KAYLA: Actually, a lot of my classes don't even have lectures. They just consist of buying books from the school and then taking the class entirely online. And so the discussions are actually just a forum on the class webpage. I've never once actually watched any type of video for a discussion for any of my classes.
CONAN: And is this - are you getting your money's worth?
KAYLA: I would say yes and no. Yes, because I'm getting what is considered a formal education and providing myself with an opportunity to take care of my child better. But the classes leave a lot to be desired in really understanding and being able to think critically about the material.
CONAN: Well, thank - yeah, I could understand that's a problem. And, Andrew Ng, I assume that's something you considered as you designed your course in the first place.
NG: Yeah. Yes. In fact, you know, one of our motivations for online courses was exactly for, you know, people like Cheyenne who may need to time shift their work and work at odd hours rather than show up regularly. And regarding the interactivity, the Coursera platform has courses in which professors are teaching not just 20 students but, you know, tens of thousands of students. And so we've put a lot of effort into designing, you know, things like ways to hold online office hours, where professors can chat live with a small number of students but broadcasted to a much larger community.
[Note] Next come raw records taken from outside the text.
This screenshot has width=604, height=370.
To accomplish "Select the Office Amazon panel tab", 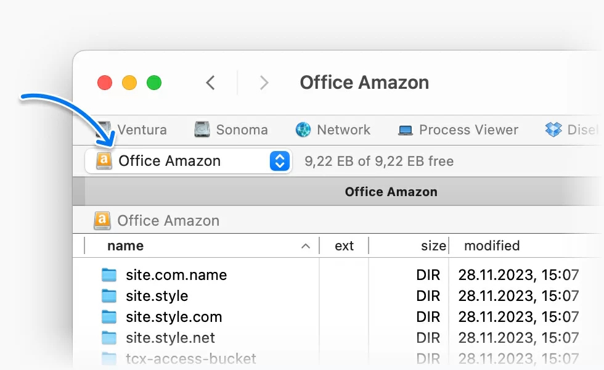I will [x=391, y=192].
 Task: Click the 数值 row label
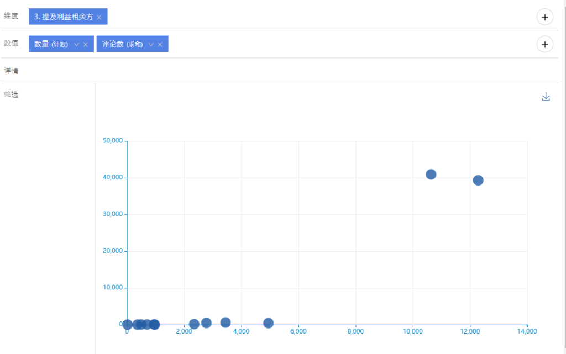[x=11, y=44]
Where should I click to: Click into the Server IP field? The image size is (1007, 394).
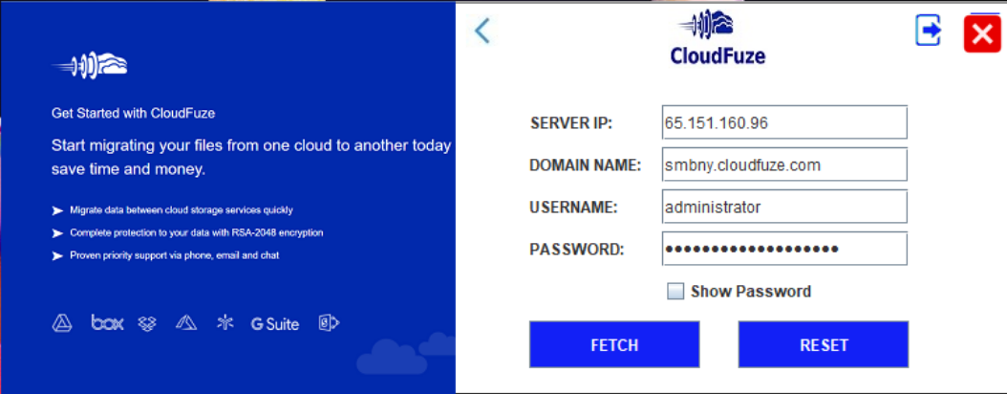coord(783,123)
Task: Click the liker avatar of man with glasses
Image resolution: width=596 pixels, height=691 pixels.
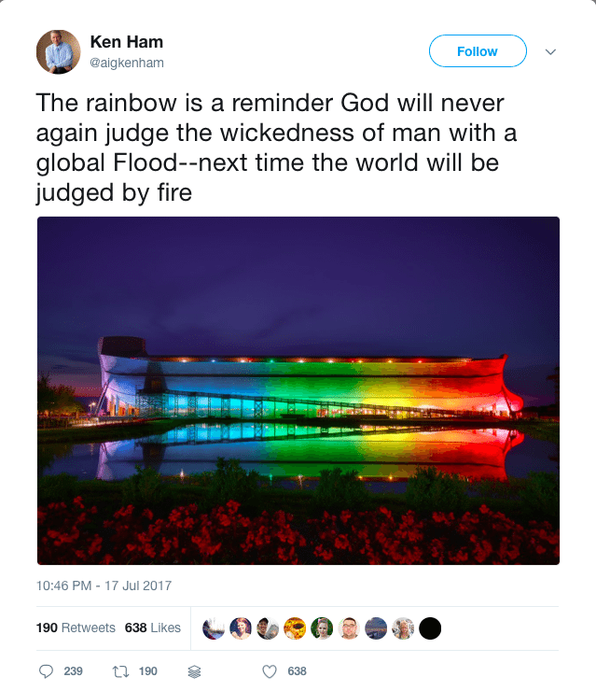Action: (349, 628)
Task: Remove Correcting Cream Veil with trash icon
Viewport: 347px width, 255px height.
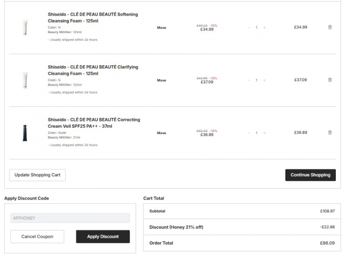Action: point(329,133)
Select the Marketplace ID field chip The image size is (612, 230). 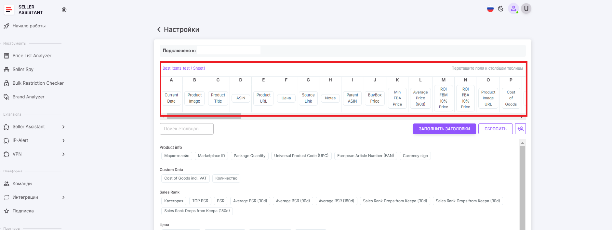[x=211, y=156]
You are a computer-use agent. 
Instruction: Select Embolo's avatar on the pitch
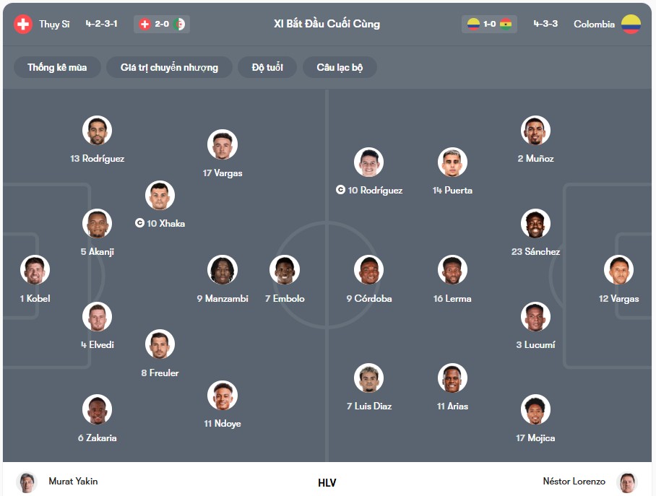click(285, 270)
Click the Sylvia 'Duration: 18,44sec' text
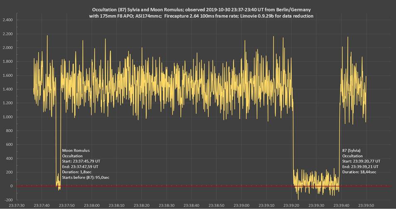Screen dimensions: 396x209 359,172
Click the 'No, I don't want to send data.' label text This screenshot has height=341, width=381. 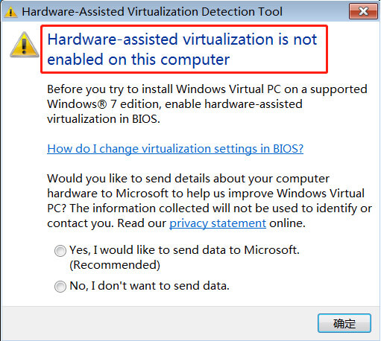pyautogui.click(x=149, y=286)
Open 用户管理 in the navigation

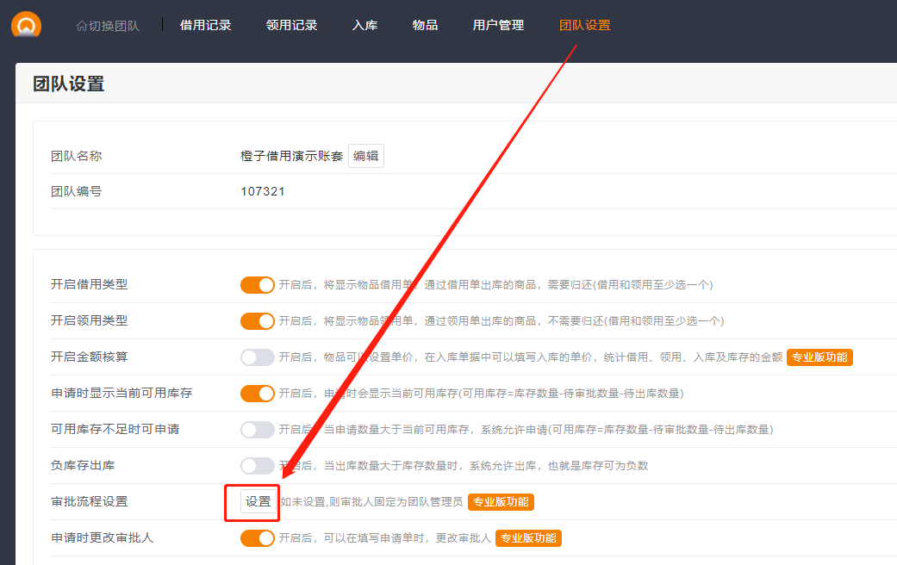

Also, you mentioned a community forum. And we're putting in place mechanisms for students to try to raise the important issues to a professor so a professor can pay personal attention to it. And some professors will record a weekly video in response to student questions. Now, it is challenging for our courses when you have, you know, 10,000 rather than 20 students to have a one-on-one relationship with students. But we're working hard on the technology to do that, and, I think, many students, I hope, you know, end up getting to know their professor somewhat, even though it's one professor teaching 10,000 students at the same time.
CONAN: Kayla, thanks very much for the call. Good luck.
KAYLA: Thank you.
CONAN: We're talking about taking classes online in a very new form. You're listening to TALK OF THE NATION from NPR News. And here's an email question from Barbara in Davis, California: I'm currently taking the Coursera course called Human-Computer Interaction. A most interesting aspect is the peer grading. They have excellent training for grading, speaking as a former university instructor. This week, I've graded responses from students in the Middle East, Colombia, and the Ukraine. I find it fascinating. And one of the things you mentioned, tens of thousands, even hundreds of thousands of students in some courses, they're from all over the world.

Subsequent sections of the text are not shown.